Information shown below:

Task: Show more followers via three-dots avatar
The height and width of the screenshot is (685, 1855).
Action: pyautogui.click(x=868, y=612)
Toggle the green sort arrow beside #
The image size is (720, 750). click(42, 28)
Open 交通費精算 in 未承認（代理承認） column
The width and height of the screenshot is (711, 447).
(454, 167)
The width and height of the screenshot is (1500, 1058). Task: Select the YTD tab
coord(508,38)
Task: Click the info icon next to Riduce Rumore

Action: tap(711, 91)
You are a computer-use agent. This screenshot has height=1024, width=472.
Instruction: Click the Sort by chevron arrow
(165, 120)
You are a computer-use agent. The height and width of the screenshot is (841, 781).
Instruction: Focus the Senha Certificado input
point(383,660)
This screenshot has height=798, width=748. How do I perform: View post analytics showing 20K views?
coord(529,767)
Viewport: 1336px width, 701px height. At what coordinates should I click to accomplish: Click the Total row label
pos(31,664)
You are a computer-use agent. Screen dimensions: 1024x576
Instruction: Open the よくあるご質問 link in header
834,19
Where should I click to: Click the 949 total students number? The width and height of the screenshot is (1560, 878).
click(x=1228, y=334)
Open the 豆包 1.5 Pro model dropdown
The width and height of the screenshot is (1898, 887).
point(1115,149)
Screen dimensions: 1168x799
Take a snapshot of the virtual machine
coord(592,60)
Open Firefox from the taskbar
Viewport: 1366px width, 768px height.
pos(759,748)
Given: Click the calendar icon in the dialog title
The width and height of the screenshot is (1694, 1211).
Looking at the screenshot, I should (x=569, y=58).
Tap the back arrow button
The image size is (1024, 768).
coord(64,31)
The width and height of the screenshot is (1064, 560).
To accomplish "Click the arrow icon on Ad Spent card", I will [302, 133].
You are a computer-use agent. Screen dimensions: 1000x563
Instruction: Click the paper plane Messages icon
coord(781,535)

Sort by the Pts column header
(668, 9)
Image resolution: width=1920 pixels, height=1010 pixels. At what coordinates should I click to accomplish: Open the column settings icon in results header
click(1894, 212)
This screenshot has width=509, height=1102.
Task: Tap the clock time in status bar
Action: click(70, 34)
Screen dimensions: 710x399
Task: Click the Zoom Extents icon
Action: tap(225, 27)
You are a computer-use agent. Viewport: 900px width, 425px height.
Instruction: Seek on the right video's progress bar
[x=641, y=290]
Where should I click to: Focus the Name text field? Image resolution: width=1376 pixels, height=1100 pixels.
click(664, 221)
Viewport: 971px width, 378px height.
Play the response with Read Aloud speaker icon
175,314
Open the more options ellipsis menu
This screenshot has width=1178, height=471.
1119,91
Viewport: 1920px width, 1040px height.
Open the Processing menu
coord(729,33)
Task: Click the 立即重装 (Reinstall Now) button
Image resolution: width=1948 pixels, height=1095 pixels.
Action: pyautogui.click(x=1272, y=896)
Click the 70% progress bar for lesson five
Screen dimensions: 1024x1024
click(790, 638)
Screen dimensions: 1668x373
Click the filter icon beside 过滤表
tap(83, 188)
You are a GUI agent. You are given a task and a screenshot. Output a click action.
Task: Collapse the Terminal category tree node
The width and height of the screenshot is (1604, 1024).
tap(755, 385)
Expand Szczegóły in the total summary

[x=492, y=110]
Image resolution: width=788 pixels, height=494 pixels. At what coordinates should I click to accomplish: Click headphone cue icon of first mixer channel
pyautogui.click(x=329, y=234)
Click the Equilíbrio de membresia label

End of Information shown.

• **Aim of the task**: All of the material above should be printed out in full, word for word.

• **Task answer**:
Task: Show more followers via three-dots avatar
The height and width of the screenshot is (685, 1855).
Action: pyautogui.click(x=868, y=612)
Toggle the green sort arrow beside #
The image size is (720, 750). click(42, 28)
Open 交通費精算 in 未承認（代理承認） column
The width and height of the screenshot is (711, 447).
(454, 167)
The width and height of the screenshot is (1500, 1058). Task: Select the YTD tab
coord(508,38)
Task: Click the info icon next to Riduce Rumore

Action: tap(711, 91)
You are a computer-use agent. This screenshot has height=1024, width=472.
Instruction: Click the Sort by chevron arrow
(165, 120)
You are a computer-use agent. The height and width of the screenshot is (841, 781).
Instruction: Focus the Senha Certificado input
point(383,660)
This screenshot has height=798, width=748. How do I perform: View post analytics showing 20K views?
coord(529,767)
Viewport: 1336px width, 701px height. At what coordinates should I click to accomplish: Click the Total row label
pos(31,664)
You are a computer-use agent. Screen dimensions: 1024x576
Instruction: Open the よくあるご質問 link in header
834,19
Where should I click to: Click the 949 total students number? The width and height of the screenshot is (1560, 878).
click(x=1228, y=334)
Open the 豆包 1.5 Pro model dropdown
The width and height of the screenshot is (1898, 887).
point(1115,149)
Screen dimensions: 1168x799
Take a snapshot of the virtual machine
coord(592,60)
Open Firefox from the taskbar
Viewport: 1366px width, 768px height.
pos(759,748)
Given: Click the calendar icon in the dialog title
The width and height of the screenshot is (1694, 1211).
Looking at the screenshot, I should (x=569, y=58).
Tap the back arrow button
The image size is (1024, 768).
coord(64,31)
The width and height of the screenshot is (1064, 560).
To accomplish "Click the arrow icon on Ad Spent card", I will [302, 133].
You are a computer-use agent. Screen dimensions: 1000x563
Instruction: Click the paper plane Messages icon
coord(781,535)

Sort by the Pts column header
(668, 9)
Image resolution: width=1920 pixels, height=1010 pixels. At what coordinates should I click to accomplish: Open the column settings icon in results header
click(1894, 212)
This screenshot has width=509, height=1102.
Task: Tap the clock time in status bar
Action: click(70, 34)
Screen dimensions: 710x399
Task: Click the Zoom Extents icon
Action: tap(225, 27)
You are a computer-use agent. Viewport: 900px width, 425px height.
Instruction: Seek on the right video's progress bar
[x=641, y=290]
Where should I click to: Focus the Name text field? Image resolution: width=1376 pixels, height=1100 pixels.
click(664, 221)
Viewport: 971px width, 378px height.
Play the response with Read Aloud speaker icon
175,314
Open the more options ellipsis menu
This screenshot has width=1178, height=471.
1119,91
Viewport: 1920px width, 1040px height.
Open the Processing menu
coord(729,33)
Task: Click the 立即重装 (Reinstall Now) button
Image resolution: width=1948 pixels, height=1095 pixels.
Action: pyautogui.click(x=1272, y=896)
Click the 70% progress bar for lesson five
Screen dimensions: 1024x1024
click(790, 638)
Screen dimensions: 1668x373
Click the filter icon beside 过滤表
tap(83, 188)
You are a GUI agent. You are given a task and a screenshot. Output a click action.
Task: Collapse the Terminal category tree node
The width and height of the screenshot is (1604, 1024).
tap(755, 385)
Expand Szczegóły in the total summary

[x=492, y=110]
Image resolution: width=788 pixels, height=494 pixels. At what coordinates should I click to accomplish: Click headphone cue icon of first mixer channel
pyautogui.click(x=329, y=234)
Click the Equilíbrio de membresia label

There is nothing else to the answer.